As televisões e os jornais vão dando notícias quase diárias sobre o escândalo das portagens, contando histórias das muitas vítimas do sistema. Este, esclareço já, serve para o Estado extorquir em coimas o que não consegue cobrar em impostos, beneficiando da cumplicidade da Autoridade Tributária (AT) e das concessionárias das auto-estradas. Convém ter em conta que o produto das multas é dividido entre estas três entidades (Estado, AT e concessionárias) e por isso têm todas interesse na manutenção do sistema e na maximização de lucros que este permite.

A coisa funciona assim (apresento um de vários cenários possíveis): o leitor celebrou um contrato com a Via Verde e comprou um identificador. A partir daí, quando passa numa portagem, ou num pórtico de uma das antigas SCUT, irá ser feito um débito na conta bancária que indicou no contrato. O primeiro problema é que o débito raramente é feito no próprio dia, ou mesmo no dia seguinte. Por vezes, demora mais de uma semana. O segundo problema é que, contrariamente ao que seria de esperar, o débito directo está associado a um cartão multibanco e, quando este caduca, mesmo que haja dinheiro na conta o pagamento não é feito. Se o leitor for cuidadoso e ler com atenção tudo o que lhe enviam para casa, irá aperceber-se de algo errado e irá a tempo de corrigir a situação com encargos mínimos.
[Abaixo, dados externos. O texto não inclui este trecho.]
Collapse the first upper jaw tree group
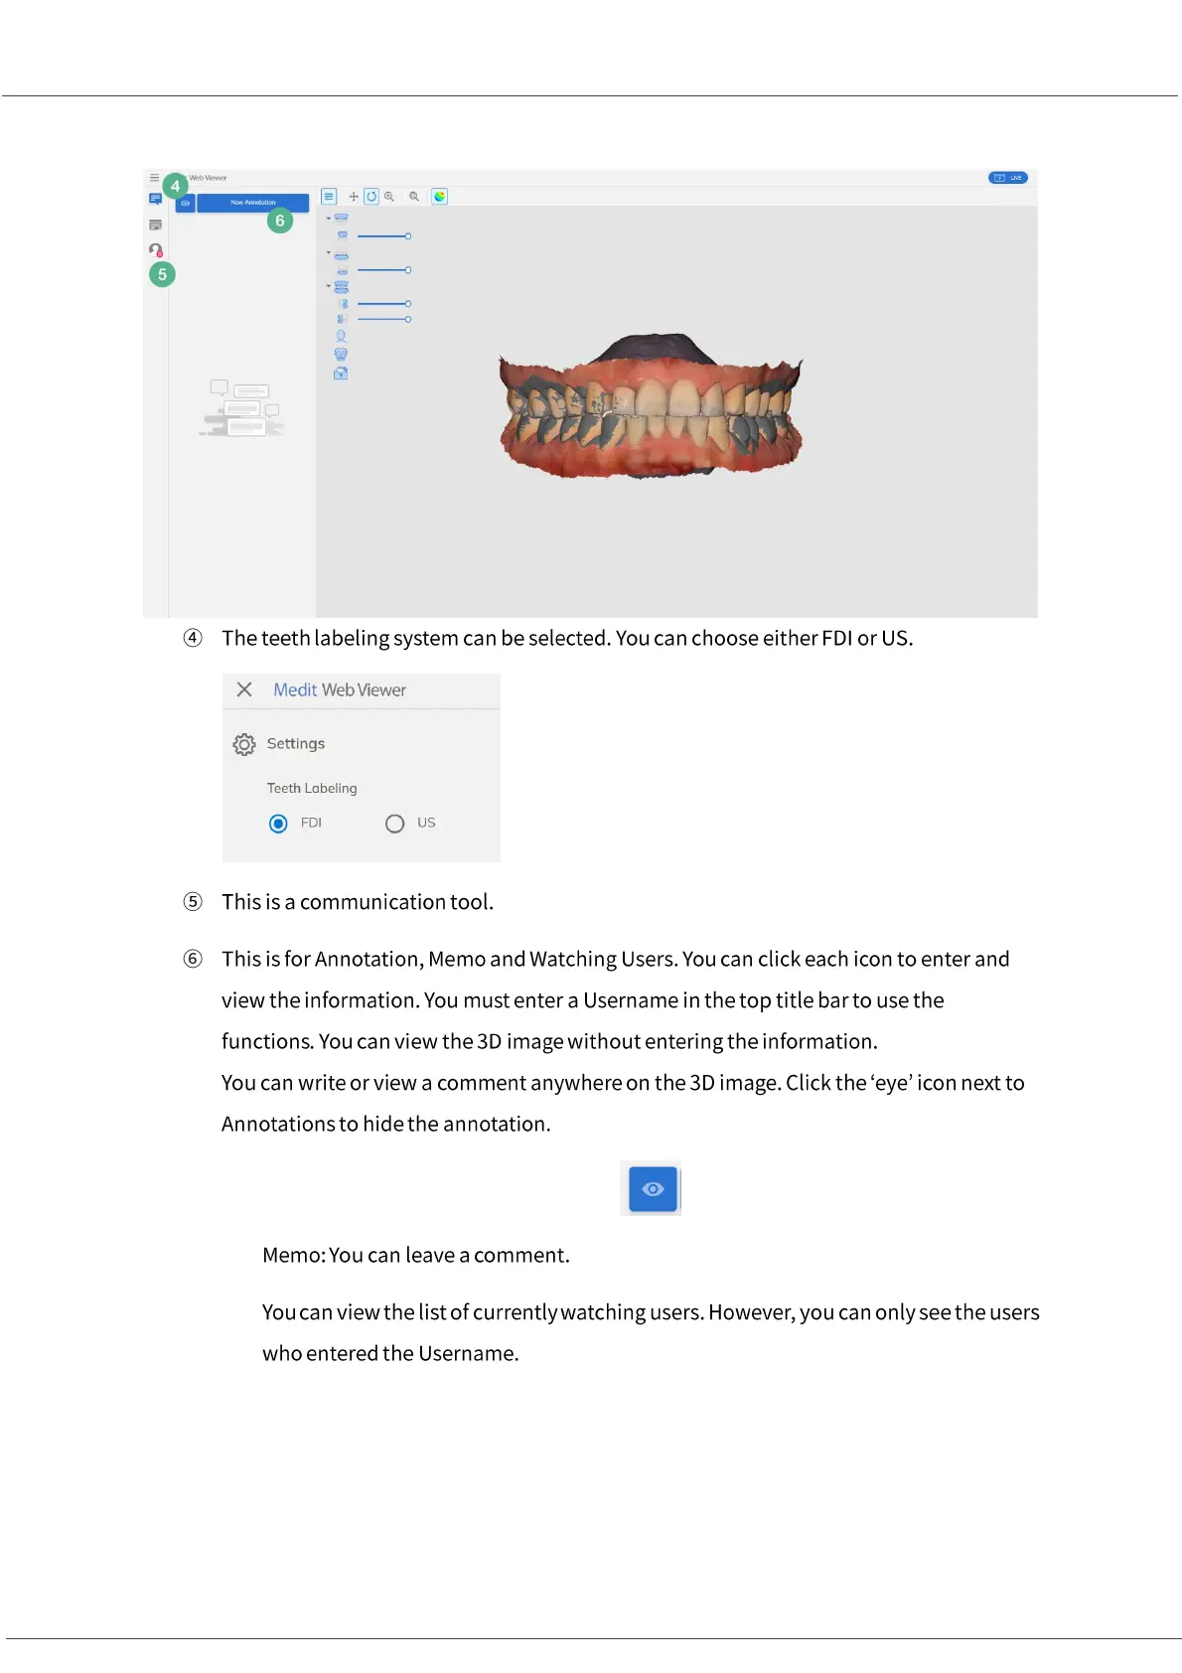Screen dimensions: 1182x1673 [329, 218]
Contudo, se for por exemplo gerente de uma transportadora com dezenas de viaturas a fazer centenas de viagens em auto-estradas por mês e não der atenção às cartas que lhe chegam da Via Verde ou da Ascendi, pensando que como há dinheiro na conta está tudo bem e o que vem naqueles envelopes é apenas publicidade ou algum engano, então é candidato à desgraça.
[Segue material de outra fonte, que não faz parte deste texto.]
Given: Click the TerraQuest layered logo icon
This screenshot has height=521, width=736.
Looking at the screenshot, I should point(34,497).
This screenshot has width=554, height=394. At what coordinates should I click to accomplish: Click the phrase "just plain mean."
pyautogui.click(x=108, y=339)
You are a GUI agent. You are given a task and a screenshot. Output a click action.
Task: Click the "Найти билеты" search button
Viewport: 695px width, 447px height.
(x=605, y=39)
Um dia ,vai descobrir que por cada pórtico onde cada uma das viaturas passou sem o pagamento ser feito terá sido cometida uma contra-ordenação. Que a multa é calculada num mínimo de dez vezes a taxa não paga (em geral mais de vinte vezes, pelo menos quando a infractora é uma empresa), que por cada pórtico ou portagem é considerada uma infracção e que cada uma importa em cerca de 75 euros de custas, que terá ainda de pagar “custos administrativos”, destinados à concessionária e, claro, a portagem não paga. Assim, uma viagem da Guarda a Lisboa, que custa habitualmente e em circunstâncias normais cerca de vinte euros em portagens, pode ficar em muitas centenas de euros. Imagine agora o leitor, e este é um elemento importante do processo institucionalizado de extorsão, que pretende ir para tribunal defender-se. Pois o sistema está pensado para o desincentivar a fazê-lo. Por cada recurso de contra-ordenação terá de pagar uma taxa de justiça de 102 euros e a AT tem por hábito negar, erradamente, a apensação (junção) de processos.

Dizem-me que há cerca de mil funcionários da AT a dedicar-se praticamente em exclusivo à cobrança de portagens e acréscimos. Especialmente insultuoso em tudo isto é o facto de as concessionárias das auto-estradas, que bem nos exploraram nas rendas exorbitantes que obtiveram nas parcerias público-privadas, aproveitando-se da criminosa incompetência dos nossos governantes, estarem agora a aproveitar os recursos do Estado para aumentarem ainda mais os seus lucros.